• EXERCISE DETAILS
When the word "agent" shows up in a line of the data below, copy that whole line.

• RECORDS FOR THE TASK
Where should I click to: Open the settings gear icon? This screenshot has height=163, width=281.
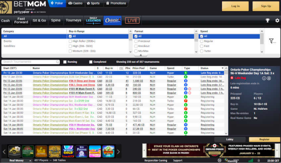[277, 21]
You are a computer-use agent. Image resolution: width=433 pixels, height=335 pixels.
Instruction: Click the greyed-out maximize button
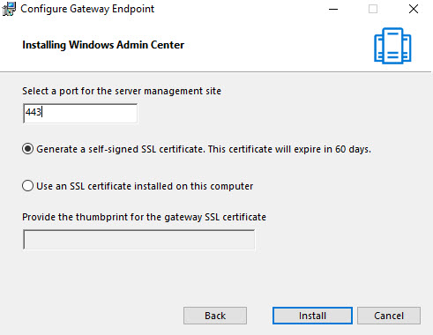pyautogui.click(x=373, y=9)
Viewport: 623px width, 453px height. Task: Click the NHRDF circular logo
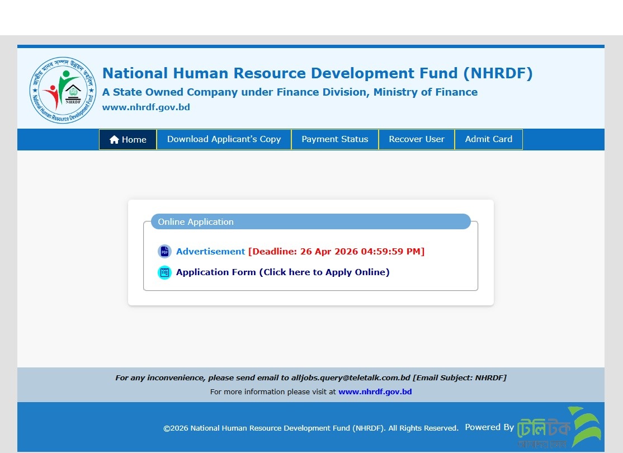[x=63, y=90]
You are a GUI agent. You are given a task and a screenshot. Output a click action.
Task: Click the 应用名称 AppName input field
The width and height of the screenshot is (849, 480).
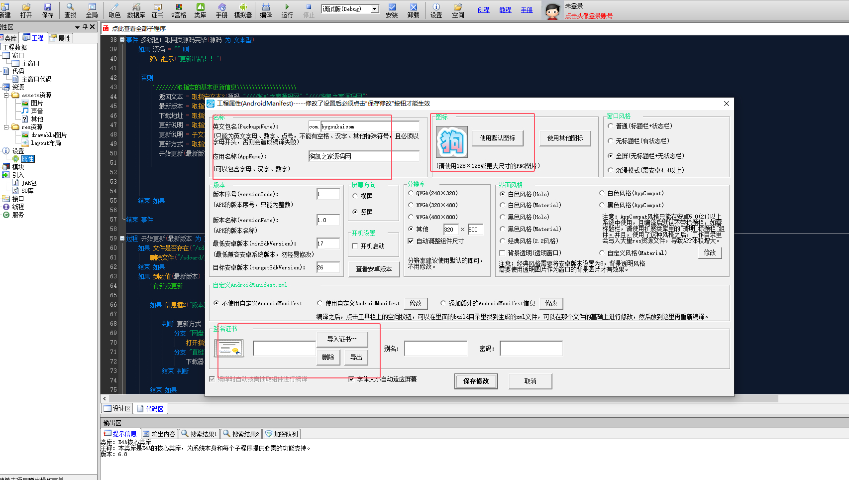(363, 156)
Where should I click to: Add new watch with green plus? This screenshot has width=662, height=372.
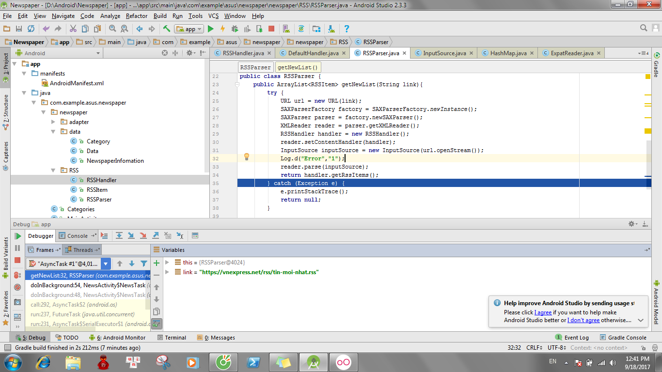[x=157, y=263]
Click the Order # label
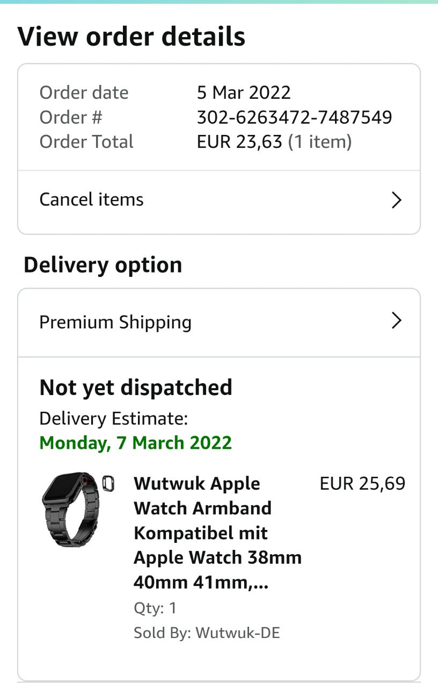Image resolution: width=438 pixels, height=688 pixels. pos(71,117)
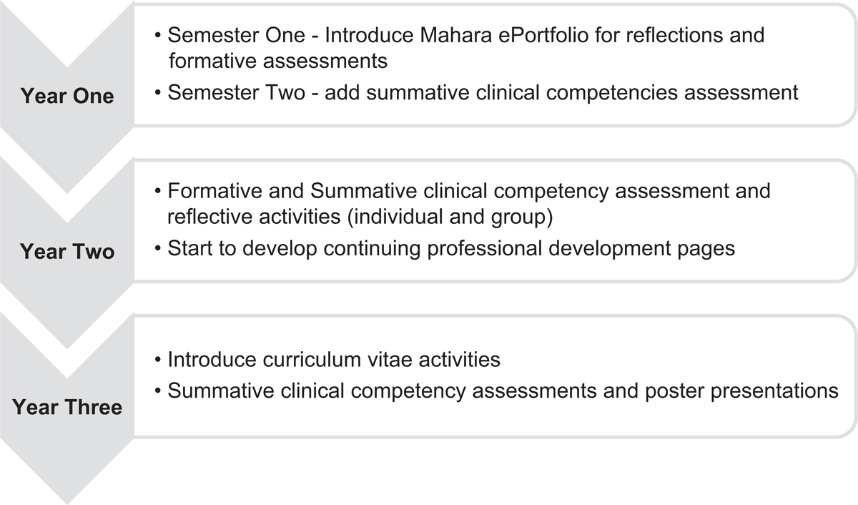This screenshot has width=858, height=505.
Task: Click poster presentations bullet text
Action: [496, 391]
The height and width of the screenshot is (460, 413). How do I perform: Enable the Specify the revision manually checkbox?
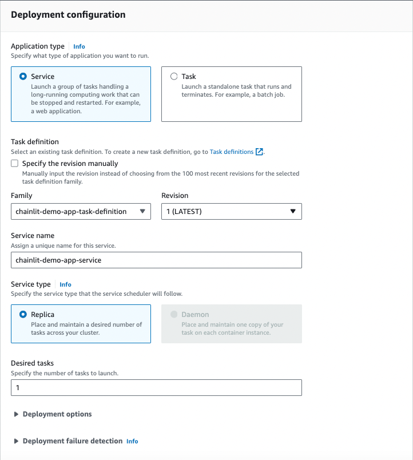(x=14, y=163)
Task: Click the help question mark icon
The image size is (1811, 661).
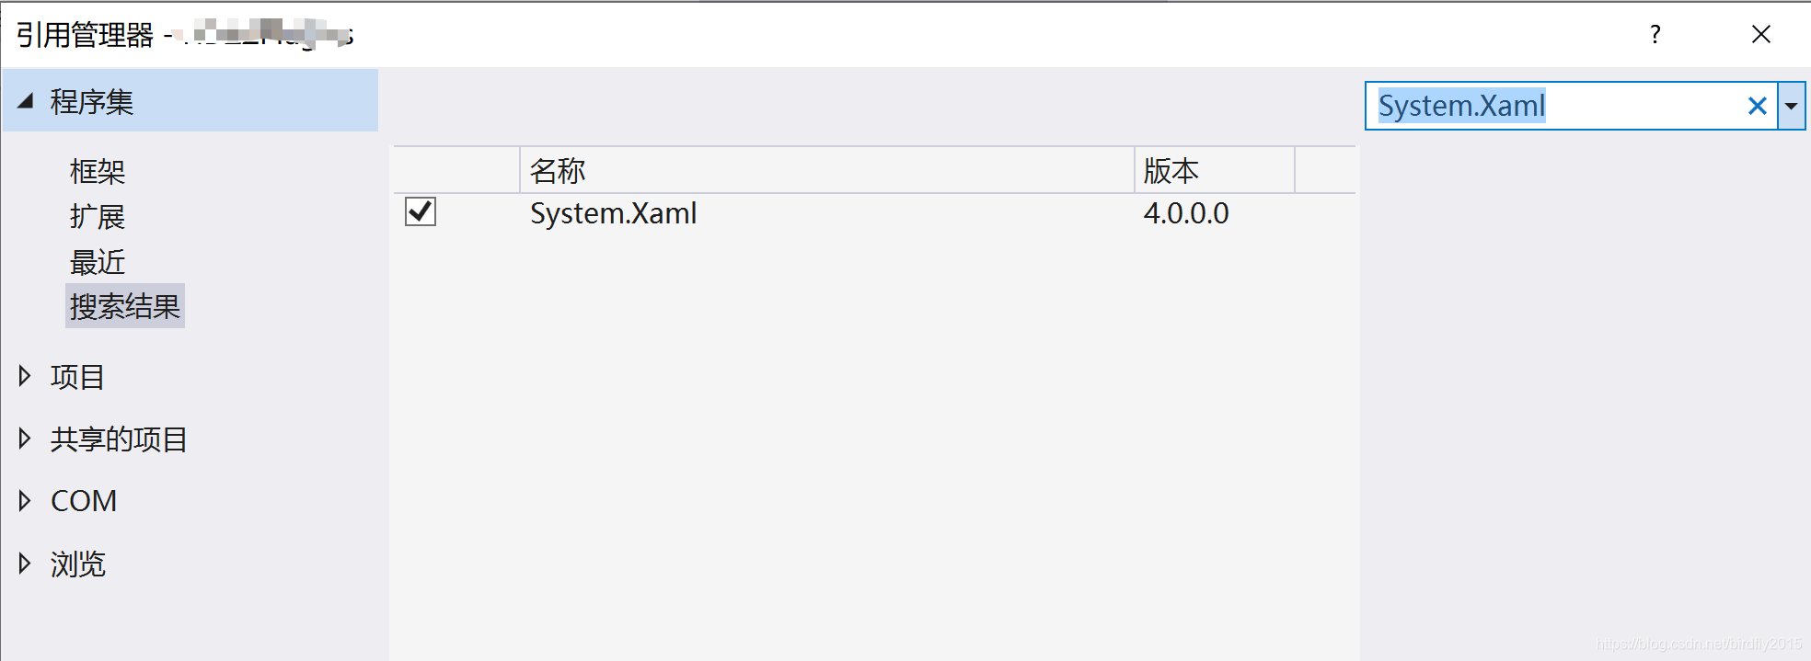Action: (1654, 34)
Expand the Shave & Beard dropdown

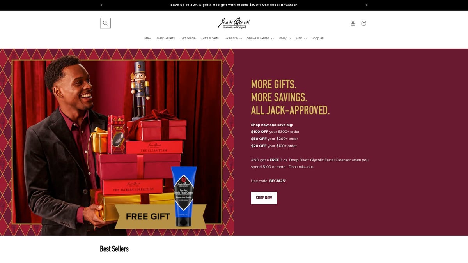(x=260, y=38)
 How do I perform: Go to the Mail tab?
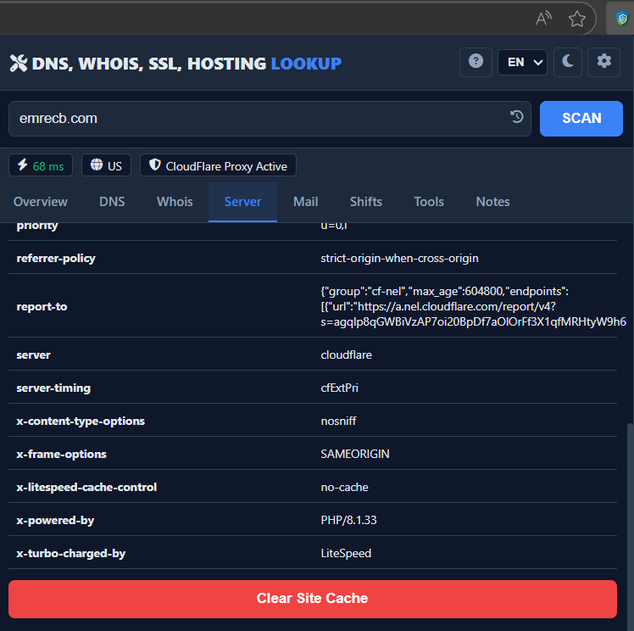tap(305, 202)
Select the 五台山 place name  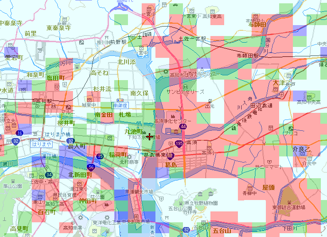click(221, 231)
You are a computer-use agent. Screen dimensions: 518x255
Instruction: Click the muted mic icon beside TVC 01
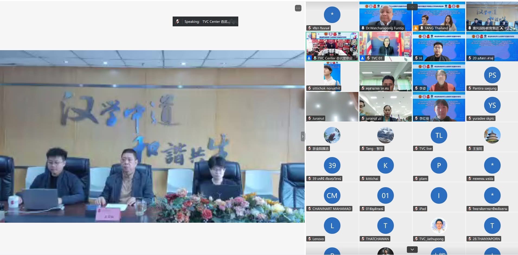(368, 58)
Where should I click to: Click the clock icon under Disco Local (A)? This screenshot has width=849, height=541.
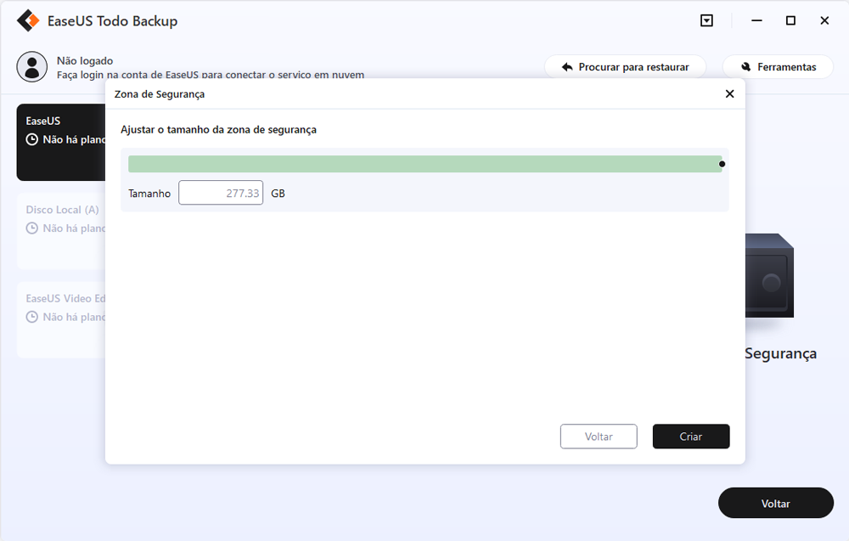[32, 228]
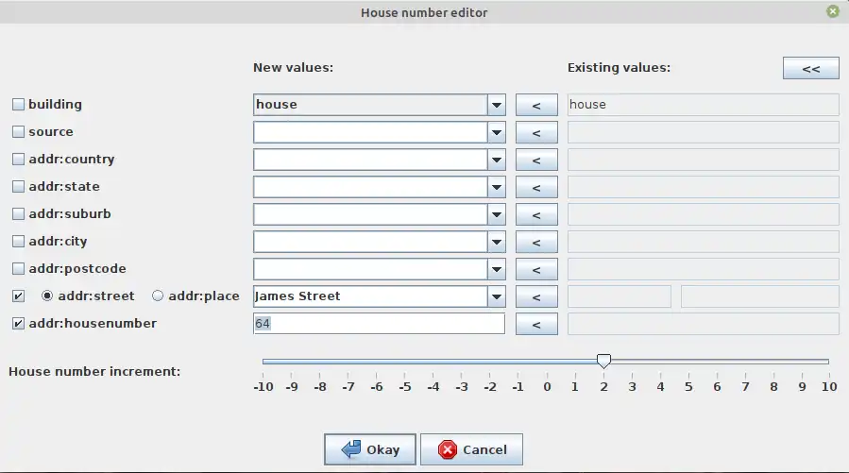Viewport: 849px width, 473px height.
Task: Expand the James Street street dropdown
Action: [497, 296]
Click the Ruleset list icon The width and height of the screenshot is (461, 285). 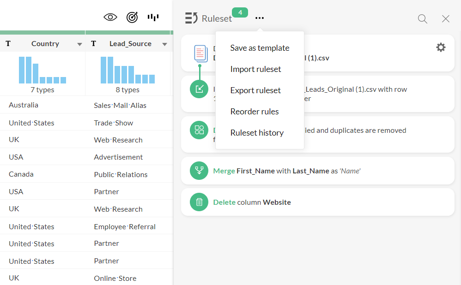click(191, 18)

• RESPONSE TO THIS TASK
You are a computer-use agent. Image resolution: width=433 pixels, height=335 pixels.
You are a GUI agent. You are given a task and a screenshot. Output a click action.
You are a computer-use agent. Screen dimensions: 518x255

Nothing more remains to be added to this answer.